** Material to process **
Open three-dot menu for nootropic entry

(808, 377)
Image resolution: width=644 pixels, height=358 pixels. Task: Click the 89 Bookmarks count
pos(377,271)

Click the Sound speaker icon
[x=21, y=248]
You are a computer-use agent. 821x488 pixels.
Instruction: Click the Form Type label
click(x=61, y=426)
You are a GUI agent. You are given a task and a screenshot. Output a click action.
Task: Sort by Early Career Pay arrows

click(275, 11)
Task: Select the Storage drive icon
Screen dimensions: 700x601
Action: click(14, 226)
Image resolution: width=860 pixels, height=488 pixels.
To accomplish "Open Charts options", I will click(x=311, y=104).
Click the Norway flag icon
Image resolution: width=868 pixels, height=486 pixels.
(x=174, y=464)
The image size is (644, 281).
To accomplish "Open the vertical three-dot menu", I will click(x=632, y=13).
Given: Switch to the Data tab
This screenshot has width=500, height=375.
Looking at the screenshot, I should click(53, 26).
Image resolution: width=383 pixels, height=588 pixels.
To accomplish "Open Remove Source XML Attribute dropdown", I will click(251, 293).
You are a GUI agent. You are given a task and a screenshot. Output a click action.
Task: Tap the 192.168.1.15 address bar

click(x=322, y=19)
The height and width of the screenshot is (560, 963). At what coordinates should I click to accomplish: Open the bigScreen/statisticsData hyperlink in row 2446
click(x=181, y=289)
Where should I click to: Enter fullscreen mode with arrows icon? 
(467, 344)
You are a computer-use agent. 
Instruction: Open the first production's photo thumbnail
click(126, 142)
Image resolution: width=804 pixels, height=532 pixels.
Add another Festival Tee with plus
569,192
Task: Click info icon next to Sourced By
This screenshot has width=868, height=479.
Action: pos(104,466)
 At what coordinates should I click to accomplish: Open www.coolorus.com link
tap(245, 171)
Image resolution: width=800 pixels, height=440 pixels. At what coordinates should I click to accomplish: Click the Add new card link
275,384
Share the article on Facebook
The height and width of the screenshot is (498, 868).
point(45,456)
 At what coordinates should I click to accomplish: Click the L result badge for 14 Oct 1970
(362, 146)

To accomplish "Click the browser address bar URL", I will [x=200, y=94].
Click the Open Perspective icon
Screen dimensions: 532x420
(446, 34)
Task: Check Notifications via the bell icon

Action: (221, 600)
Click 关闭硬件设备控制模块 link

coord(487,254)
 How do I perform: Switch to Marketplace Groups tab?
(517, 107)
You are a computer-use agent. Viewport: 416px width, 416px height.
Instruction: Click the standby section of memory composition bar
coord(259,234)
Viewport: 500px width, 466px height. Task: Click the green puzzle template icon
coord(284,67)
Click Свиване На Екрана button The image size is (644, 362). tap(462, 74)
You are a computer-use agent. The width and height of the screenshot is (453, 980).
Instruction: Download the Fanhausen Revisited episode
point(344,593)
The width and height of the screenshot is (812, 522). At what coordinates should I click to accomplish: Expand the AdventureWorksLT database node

** Task prompt **
Each line from the one containing "At what coordinates should I click to accomplish: Click the L" through the last line of the entries above is to be returned exactly, and no others.

** Expected output **
 At what coordinates should I click to accomplish: Click the L result badge for 14 Oct 1970
(362, 146)

To accomplish "Click the browser address bar URL", I will [x=200, y=94].
Click the Open Perspective icon
Screen dimensions: 532x420
(446, 34)
Task: Check Notifications via the bell icon

Action: (221, 600)
Click 关闭硬件设备控制模块 link

coord(487,254)
 How do I perform: Switch to Marketplace Groups tab?
(517, 107)
You are a computer-use agent. Viewport: 416px width, 416px height.
Instruction: Click the standby section of memory composition bar
coord(259,234)
Viewport: 500px width, 466px height. Task: Click the green puzzle template icon
coord(284,67)
Click Свиване На Екрана button The image size is (644, 362). tap(462, 74)
You are a computer-use agent. The width and height of the screenshot is (453, 980).
Instruction: Download the Fanhausen Revisited episode
point(344,593)
The width and height of the screenshot is (812, 522). At what coordinates should I click to accomplish: Expand the AdventureWorksLT database node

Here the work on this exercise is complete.